Hoping to drum up some business, Laurence Canter dashed off a Perl script that flooded online message boards with an advertisement pitching the legal services of Canter & Siegel, the law firm he ran with his then wife, Martha Siegel.

The response was immediate and harsh, offering one of the loudest signals up to that point that unchecked marketing would not be tolerated in the new medium.

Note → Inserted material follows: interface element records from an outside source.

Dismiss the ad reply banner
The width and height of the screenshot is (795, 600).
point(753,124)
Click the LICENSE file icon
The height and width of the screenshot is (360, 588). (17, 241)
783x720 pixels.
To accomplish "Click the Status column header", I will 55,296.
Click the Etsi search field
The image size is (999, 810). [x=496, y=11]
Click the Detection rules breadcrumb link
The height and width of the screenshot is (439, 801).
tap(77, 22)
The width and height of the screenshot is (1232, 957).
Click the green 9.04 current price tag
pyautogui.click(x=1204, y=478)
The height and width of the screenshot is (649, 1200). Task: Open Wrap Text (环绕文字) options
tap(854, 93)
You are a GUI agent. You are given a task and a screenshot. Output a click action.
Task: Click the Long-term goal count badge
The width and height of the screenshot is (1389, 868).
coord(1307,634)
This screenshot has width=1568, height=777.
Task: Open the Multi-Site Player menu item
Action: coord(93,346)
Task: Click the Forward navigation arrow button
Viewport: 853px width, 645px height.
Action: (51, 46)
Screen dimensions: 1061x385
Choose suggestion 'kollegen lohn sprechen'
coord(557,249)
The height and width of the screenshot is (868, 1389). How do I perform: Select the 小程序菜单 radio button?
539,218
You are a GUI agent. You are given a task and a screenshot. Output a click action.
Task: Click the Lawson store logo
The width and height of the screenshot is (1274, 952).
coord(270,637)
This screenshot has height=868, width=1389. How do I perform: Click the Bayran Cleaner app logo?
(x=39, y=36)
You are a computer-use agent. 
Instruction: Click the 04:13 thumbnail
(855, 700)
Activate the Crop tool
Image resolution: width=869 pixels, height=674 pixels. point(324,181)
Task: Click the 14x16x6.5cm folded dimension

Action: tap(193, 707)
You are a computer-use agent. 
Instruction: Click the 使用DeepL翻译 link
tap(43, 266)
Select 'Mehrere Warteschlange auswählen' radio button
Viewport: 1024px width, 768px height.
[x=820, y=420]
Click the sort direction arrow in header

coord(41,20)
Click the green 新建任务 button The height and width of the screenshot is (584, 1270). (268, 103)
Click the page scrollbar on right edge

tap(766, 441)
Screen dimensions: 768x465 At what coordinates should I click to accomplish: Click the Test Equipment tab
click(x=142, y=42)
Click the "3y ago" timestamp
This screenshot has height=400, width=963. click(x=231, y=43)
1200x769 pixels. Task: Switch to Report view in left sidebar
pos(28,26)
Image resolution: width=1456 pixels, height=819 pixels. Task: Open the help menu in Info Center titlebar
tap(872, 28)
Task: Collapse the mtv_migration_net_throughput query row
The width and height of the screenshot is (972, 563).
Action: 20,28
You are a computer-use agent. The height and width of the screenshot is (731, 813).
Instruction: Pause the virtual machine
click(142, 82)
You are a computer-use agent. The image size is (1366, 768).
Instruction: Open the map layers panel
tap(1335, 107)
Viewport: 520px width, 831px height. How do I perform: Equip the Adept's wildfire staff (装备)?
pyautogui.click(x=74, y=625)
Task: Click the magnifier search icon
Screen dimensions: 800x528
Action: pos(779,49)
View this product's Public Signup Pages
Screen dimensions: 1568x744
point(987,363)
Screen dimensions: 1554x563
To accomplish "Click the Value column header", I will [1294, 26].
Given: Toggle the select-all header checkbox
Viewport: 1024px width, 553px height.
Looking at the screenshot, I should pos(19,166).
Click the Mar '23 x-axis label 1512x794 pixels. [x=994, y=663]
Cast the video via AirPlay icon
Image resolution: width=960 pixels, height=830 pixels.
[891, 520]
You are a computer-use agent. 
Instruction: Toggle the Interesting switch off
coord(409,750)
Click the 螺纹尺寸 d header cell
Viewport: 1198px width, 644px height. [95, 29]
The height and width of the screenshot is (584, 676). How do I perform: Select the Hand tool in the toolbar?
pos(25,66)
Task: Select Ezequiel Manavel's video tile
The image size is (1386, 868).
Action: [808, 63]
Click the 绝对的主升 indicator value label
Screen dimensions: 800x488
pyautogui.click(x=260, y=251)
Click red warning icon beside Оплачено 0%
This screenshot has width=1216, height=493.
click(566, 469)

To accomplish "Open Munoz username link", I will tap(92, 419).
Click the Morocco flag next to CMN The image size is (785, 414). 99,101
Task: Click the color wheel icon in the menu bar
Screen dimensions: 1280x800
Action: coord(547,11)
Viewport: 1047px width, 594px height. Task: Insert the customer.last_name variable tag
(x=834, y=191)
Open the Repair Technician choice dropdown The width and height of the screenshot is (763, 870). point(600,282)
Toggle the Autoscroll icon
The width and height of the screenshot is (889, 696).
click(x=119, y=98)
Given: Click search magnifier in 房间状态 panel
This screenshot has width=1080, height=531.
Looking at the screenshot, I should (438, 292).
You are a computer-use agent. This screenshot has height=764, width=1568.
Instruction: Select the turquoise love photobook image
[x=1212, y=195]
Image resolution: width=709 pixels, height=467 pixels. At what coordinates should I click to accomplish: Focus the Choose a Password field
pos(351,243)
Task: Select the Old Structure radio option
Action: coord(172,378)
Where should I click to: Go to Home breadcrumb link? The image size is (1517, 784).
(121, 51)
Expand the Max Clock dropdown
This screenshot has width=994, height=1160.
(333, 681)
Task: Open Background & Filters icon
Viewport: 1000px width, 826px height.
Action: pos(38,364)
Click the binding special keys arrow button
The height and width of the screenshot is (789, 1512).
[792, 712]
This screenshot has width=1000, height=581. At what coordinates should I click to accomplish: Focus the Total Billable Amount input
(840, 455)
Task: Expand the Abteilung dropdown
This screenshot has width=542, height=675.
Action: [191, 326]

Thousands of recipients registered their displeasure, and a new label for the burgeoning business of unsolicited mass Internet advertising was coined.

"Send coconuts and cans of Spam to Cantor & Co.," one outraged Usenet reader wrote amid the uproar that followed the Canter & Siegel message. "(Be sure to drop the can of Spam on its seam first.)"

Ten years after Web surfers began using the spam label to describe intrusive online marketing, junk email has ballooned into an epidemic of massive proportions. But righteous anger over the problem has increasingly been replaced by resignation. With no effective solution in sight, many people now ruefully wonder whether the "Internet era" might more accurately be dubbed the "age of spam."

Despite unceasing efforts to rein in junk emailers -- including federal legislation aimed at limiting the practice that has been enacted in the United States -- spam is big business. Some of its most shameless purveyors have raked in fortunes, while the rest of the world has paid in frustration, wasted time and stolen network resources that one recent study, by analyst firm Basex, valued at $20bn (£10.94bn) per year.

Even Canter later claimed that his pitch was a success, bringing in between $100,000 and $200,000 in business.